On my parents’ patio in New Jersey, my brother and I drink beer and whack mosquitoes away from our ankles. I run the bottom of the cold beer bottle over my forehead. We hear the plane first, and then it appears in that break in the trees at the back of the property, curving towards Newark Airport, and we hit pause on our sentences and tilt our heads up slightly. In the last year, I have lost the train of a thousand thoughts that way, and it’s not that I don’t think the plane will get all the way there. I think it will, and so far, it always has. It’s that I don’t hear the plane the same way. The roar of the engines always seems too close, too low. A loud bang on the street sounds too loud, or like more than just a bang. Sirens cluster together too much and go on for too long. Smoky smells need dissecting for traces of hot nut or fireplace or burning trash. A glass shattering on the floor of a pub draws more attention than it should. That day still walks among us.
So, I don’t need reminding. I don’t need retrospectives, or photo essays, or ruminations on the year gone by. I can probably guess what Anna Quindlen has to say on the subject of the anniversary of September 11th; she doesn’t actually have to write a column about it. I don’t need Tom Brokaw or Dick Cheney or Maureen Dowd or Grayson Carter to tell me how to feel about September 11th because I live with the ghost of September 11th, and I live with the ghost of September 11th because I live, period. I get up in the morning, and I go to bed at night. I eat peanut-butter sandwiches. I listen to James Brown. I daydream about Josh Charles. I live, and I see ghosts. Everyone else in the city, in the country, on the planet who got up that morning and who also managed to get home that night lives and sees ghosts, too. Everyone who didn’t spend the minutes before their deaths in anguish and terror, everyone who didn’t jump out a window to leave the world with a measure of dignity, everyone who didn’t call a loved one and tell them they couldn’t come home lives and sees ghosts, too. Everyone who got one of those calls sees ghosts every minute of their waking lives, everywhere they look. Everyone who had to tow an abandoned car out of a suburban garage, everyone who cashed in on a life insurance policy, everyone who still sleeps on her side of the bed even though she has the whole bed to herself. Everyone. Everyone who lived sees ghosts.
The hard part isn’t remembering that day.
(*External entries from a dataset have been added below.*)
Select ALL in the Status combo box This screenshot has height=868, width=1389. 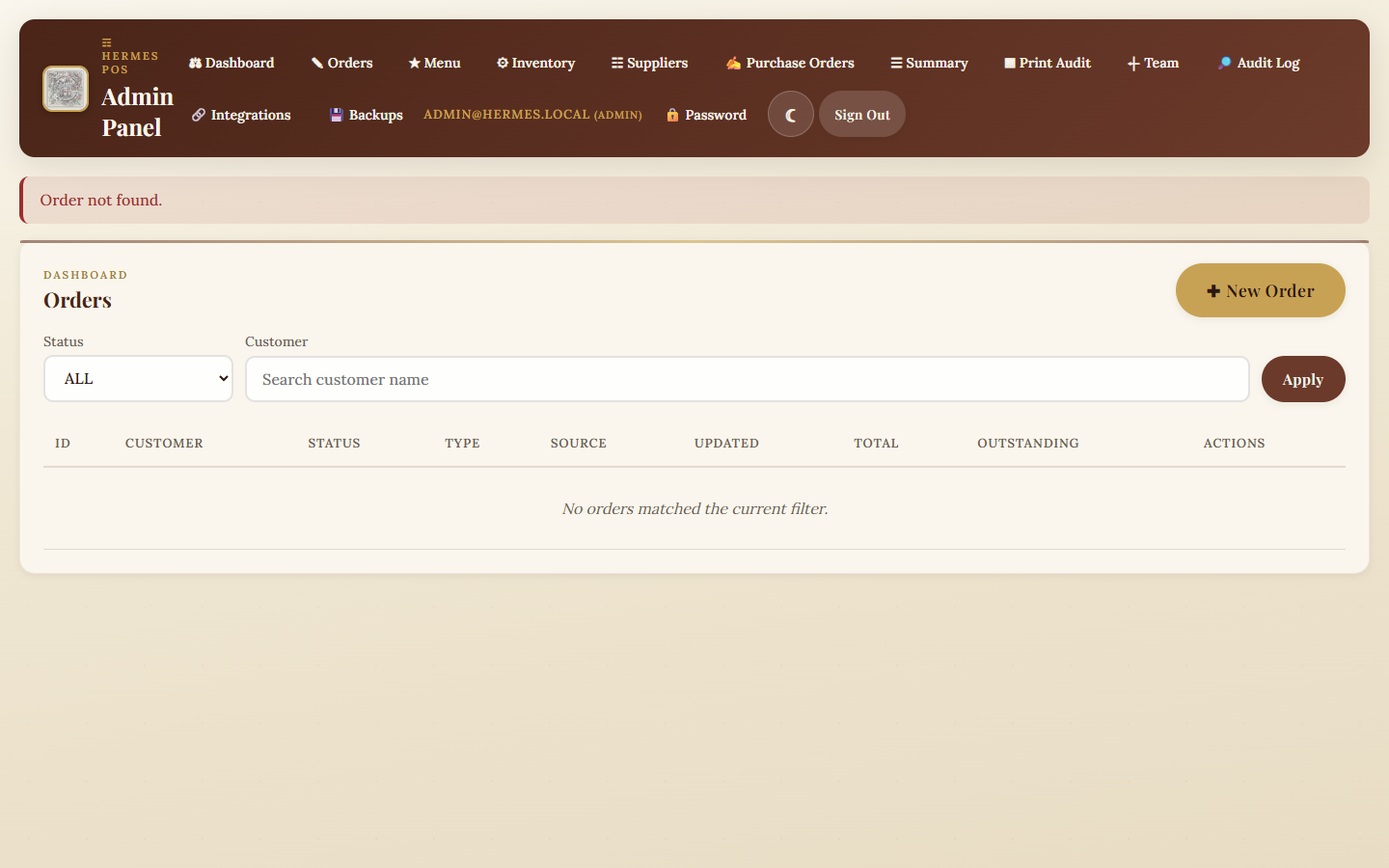click(x=138, y=378)
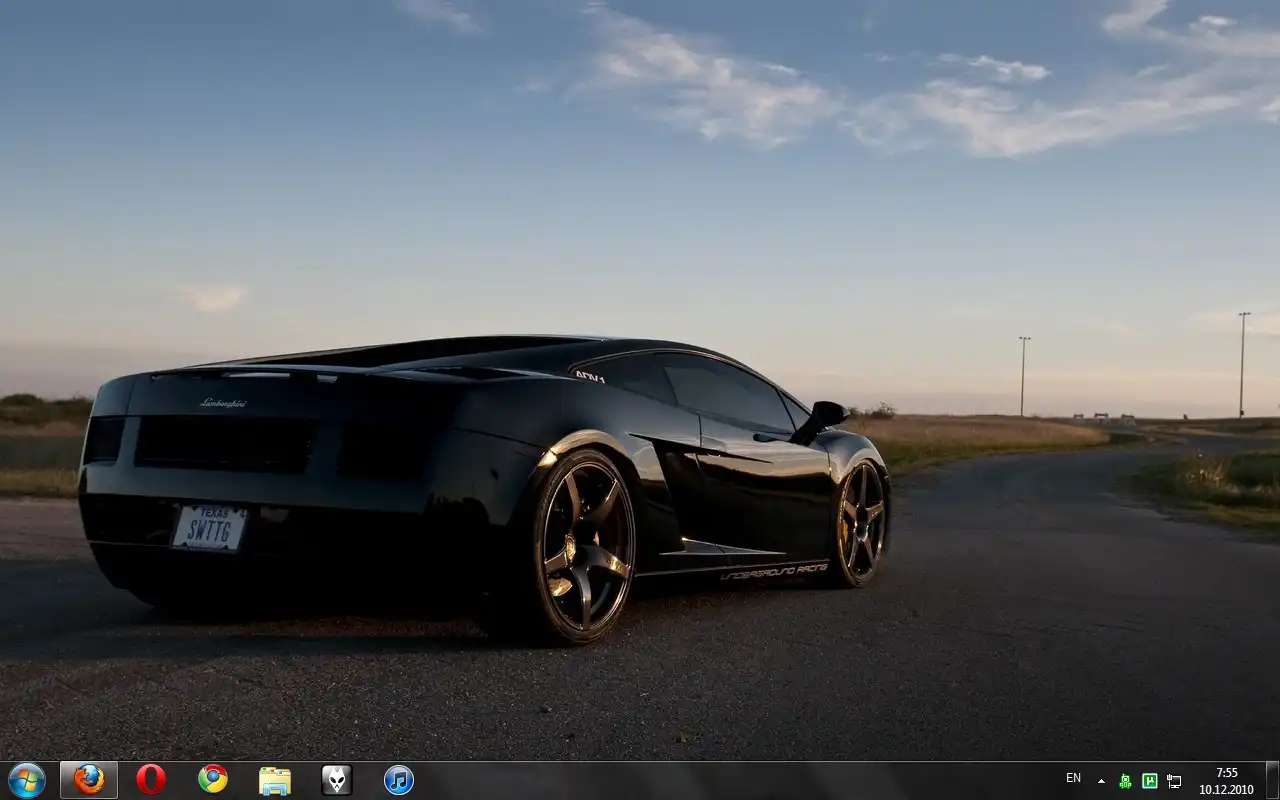The height and width of the screenshot is (800, 1280).
Task: Click the Underground Racing decal on car
Action: [774, 571]
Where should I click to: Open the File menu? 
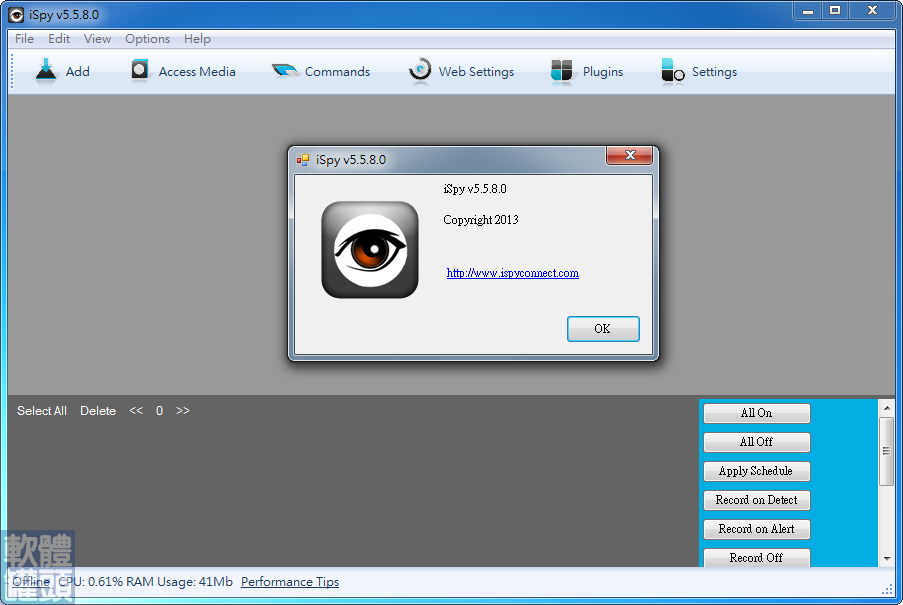(x=23, y=38)
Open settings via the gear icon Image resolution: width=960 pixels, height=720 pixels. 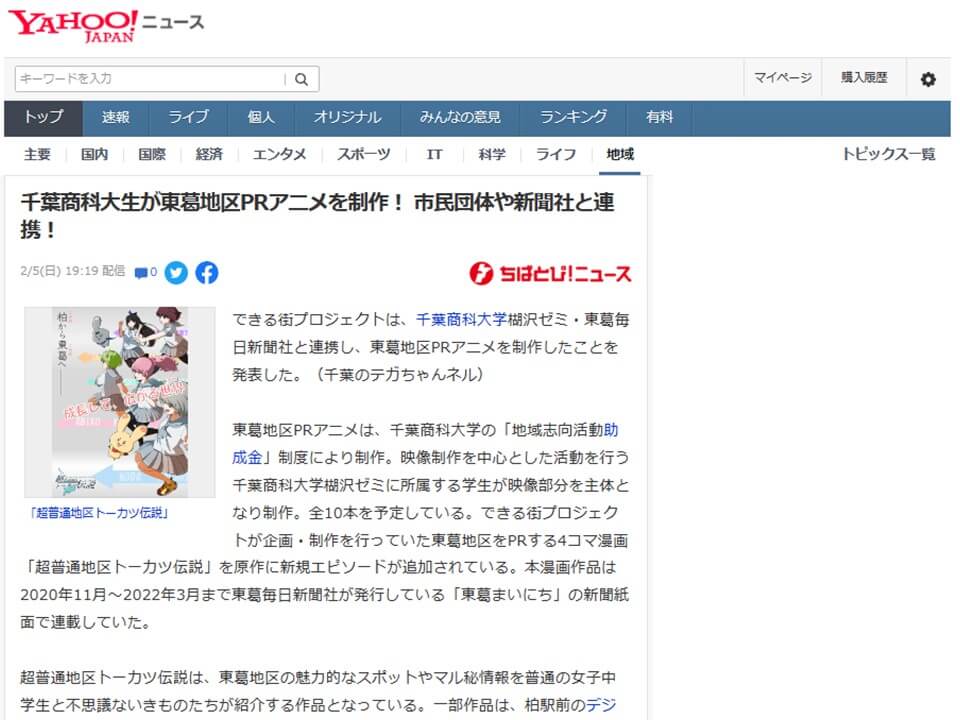tap(928, 79)
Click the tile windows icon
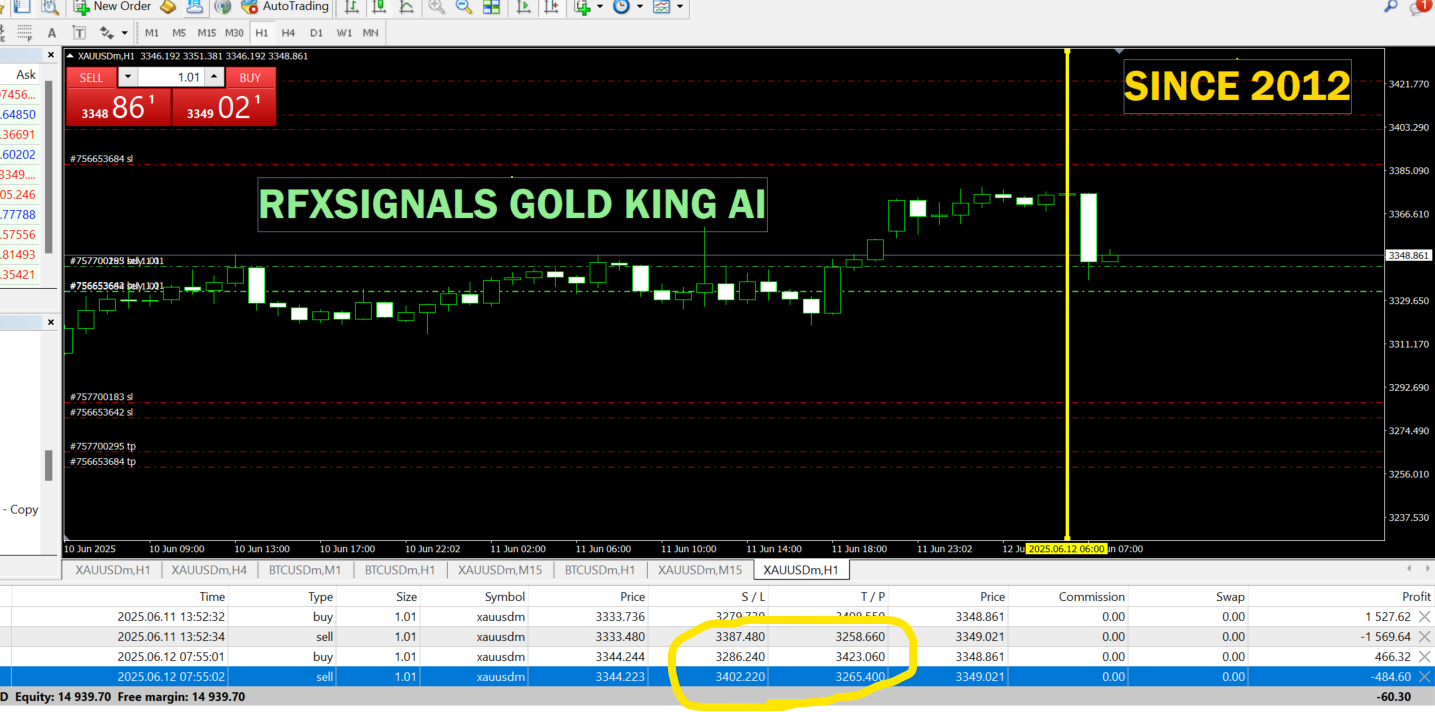The image size is (1435, 712). point(492,7)
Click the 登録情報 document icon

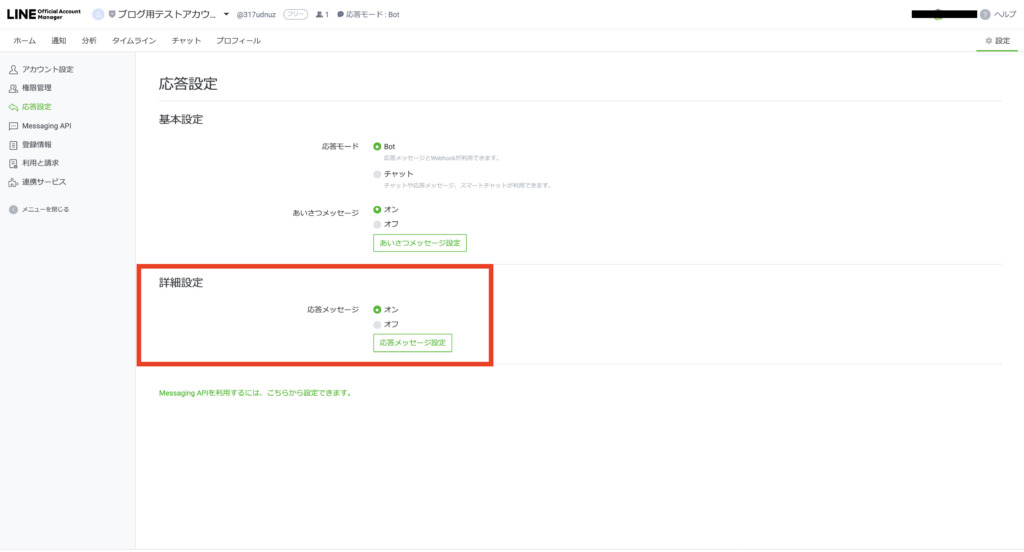[13, 145]
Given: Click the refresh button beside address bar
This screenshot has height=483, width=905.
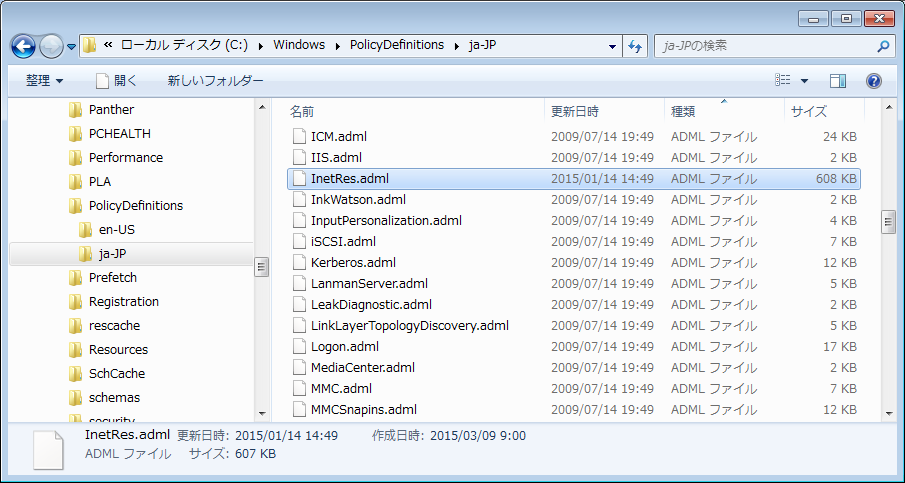Looking at the screenshot, I should pyautogui.click(x=635, y=46).

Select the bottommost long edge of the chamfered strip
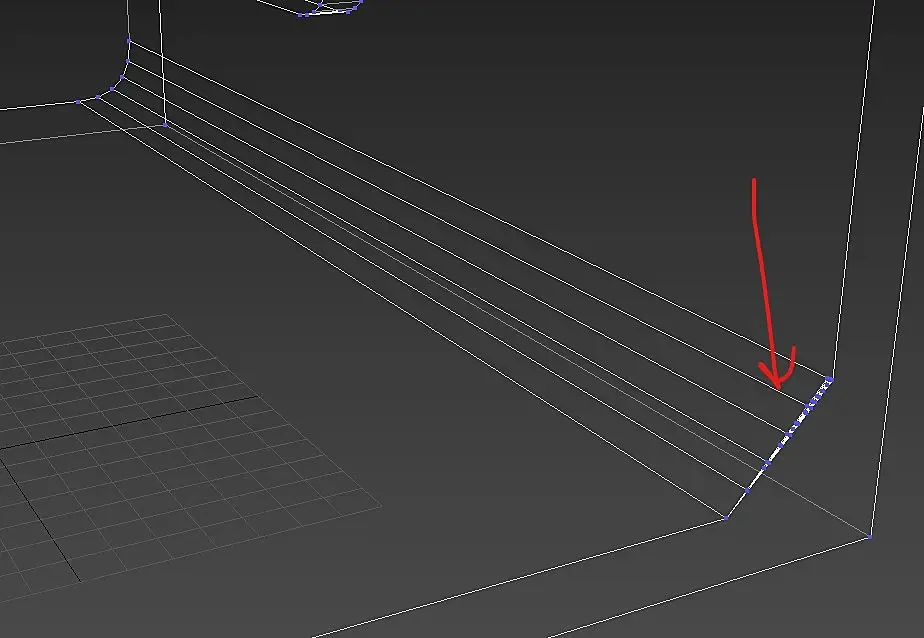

That day is out in the hall, waiting until we’ve almost fallen asleep before showing up at the foot of the bed. It’s not about to let us forget. The hard part is learning to live with a ghost, and each of us is going to do that differently. I do it by taking a moment to miss my old friends the towers when I see them on TV, and by sniffling a little when George Pataki says that he’s proud of us New Yorkers, and by hoping that the souls of all those who died on September 11th have found rest — the universe owes them that much. I do it by remembering why the ghost is there.
It’s a short entry, but there’s not much else to say; as I said before, the story isn’t over yet. I can wish Don a happy birthday, though. Thanks again, Don.
September 2, 2002
Tags: September 11th
I don’t know if you closed the comments on this when it was originally written, but I quoted it on my face book page today (facebook, I know..). Everyone was ‘Never Forget” but I read this years ago and I still believe that it captures the essence of that day. Your writing is gorgeous. So much so that I do google searches for your entries years later. So … I think what I am trying to say is thank you for something so inimitably truthful.